Mamma Cinzia è da subito consapevole delle anomalie della distrofia di Gerardo, al punto da arrivare a opporsi, nei primi anni dopo la diagnosi, a un intervento chirurgico, che viene in genere proposto ai bambini con la malattia ma che, nel caso di suo figlio, le sembra eccessivo. Eppure questa consapevolezza non la rasserena. «Avrei dovuto essere contenta del fatto che stava meglio di quanto avrebbe dovuto, ma non sapere che cosa stava accadendo e che cosa aspettarci per il futuro mi spiazzava, generando un’angoscia profonda». Un’angoscia e un’ansia di conoscenza che non trovano risposta nell’atteggiamento dei medici che a Napoli seguono il bambino (la famiglia vive ad Avellino ndr) e che si limitano a consigliarle di accontentarsi delle sue buone condizioni.

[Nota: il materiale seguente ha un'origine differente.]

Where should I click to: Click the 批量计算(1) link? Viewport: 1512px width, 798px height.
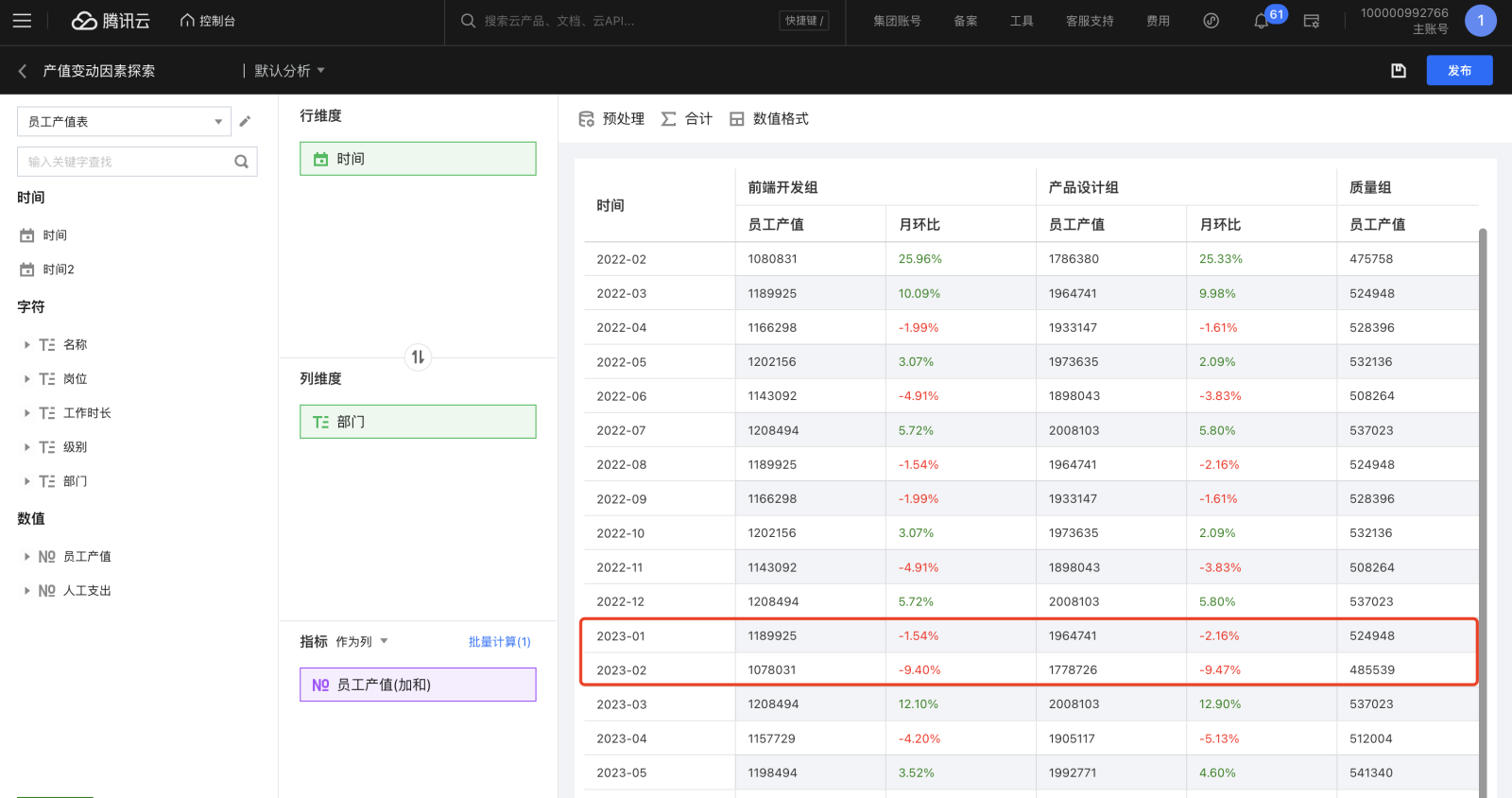499,642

I dettagli di una condizione speciale

Con quell’incontro dietro le quinte della maratona tv, però, tutto cambia. «Irene Bozzoni ha capito subito che Gerardo è speciale» ricorda Cinzia. «Quando mi ha chiesto la possibilità di studiare meglio il suo caso ho acconsentito, anche nella speranza che potesse dirci qualcosa di più sui possibili sviluppi della sua malattia».

In realtà questo interrogativo è (ancora) senza risposta, ma di sicuro in questi anni il gruppo di ricerca della professoressa ha capito molte cose sulla particolare condizione del ragazzo. Per esempio, che nonostante la mutazione genetica presente, i muscoli di Gerardo riescono comunque a produrre una piccola quantità di distrofina, il che ha fatto la differenza nell’evoluzione della sua malattia. Poi che questo accade perché le cellule del ragazzo mettono spontaneamente in atto un particolare meccanismo molecolare che permette di bypassare l’errore genetico e che, guarda caso, è proprio lo stesso meccanismo che il gruppo di Bozzoni aveva ricreato, con successo, in un modello animale della malattia. Infine, che a favorire questo meccanismo è l’assenza di un’altra proteina, chiamata CELF2a, di cui è priva anche la mamma.

Ora Bozzoni e il suo gruppo sta cercando di capire meglio perché questa proteina manchi in Cinzia e Gerardo, ma soprattutto se esistano molecole capaci di inibirla quando è presente: molecole che potrebbero un domani diventare una terapia per altri bambini con lo stesso tipo di mutazione.«Grazie a questa linea di ricerca continuiamo a scoprire nuovi dettagli sui meccanismi alla base della miogenesi, la formazione dei muscoli», dichiara la ricercatrice.

Aiutare la fortuna

Al di là dei risultati scientifici, per Cinzia e Gerardo, Irene è stata anche un’importante presenza empatica. «Molti aspetti della malattia di Gerry rimangono un’incognita - afferma la mamma - ma anche grazie al suo interessamento, alla sua disponibilità, ai risultati del suo lavoro, ora riesco a essere un po’ più serena, e finalmente felice del fatto che lui stia ancora bene».

Da parte sua Gerry ha accettato di buon grado il fatto di essere diventato un soggetto da studiare. «A volte attraverso qualche momento di dubbio o di insicurezza, ma so che è la cosa giusta da fare, per me ma soprattutto per gli altri». D’altra parte, sia lui sia sua madre sono ben consapevoli di quanto possa essere lunga la strada della ricerca, e di quanto possano aiutarla eventi casuali e fortunati, come il loro incontro con la ricercatrice. Che tuttavia tiene molto a sottolineare quanto il caso e la fortuna debbano essere anche un po’ provocati. «È molto importante che ci siano tante occasioni di scambio e conoscenza con i pazienti e con altri ricercatori, ma è anche fondamentale essere sempre curiosi, tenere occhi e orecchie ben aperti per cogliere minimi particolari che valga la pena indagare».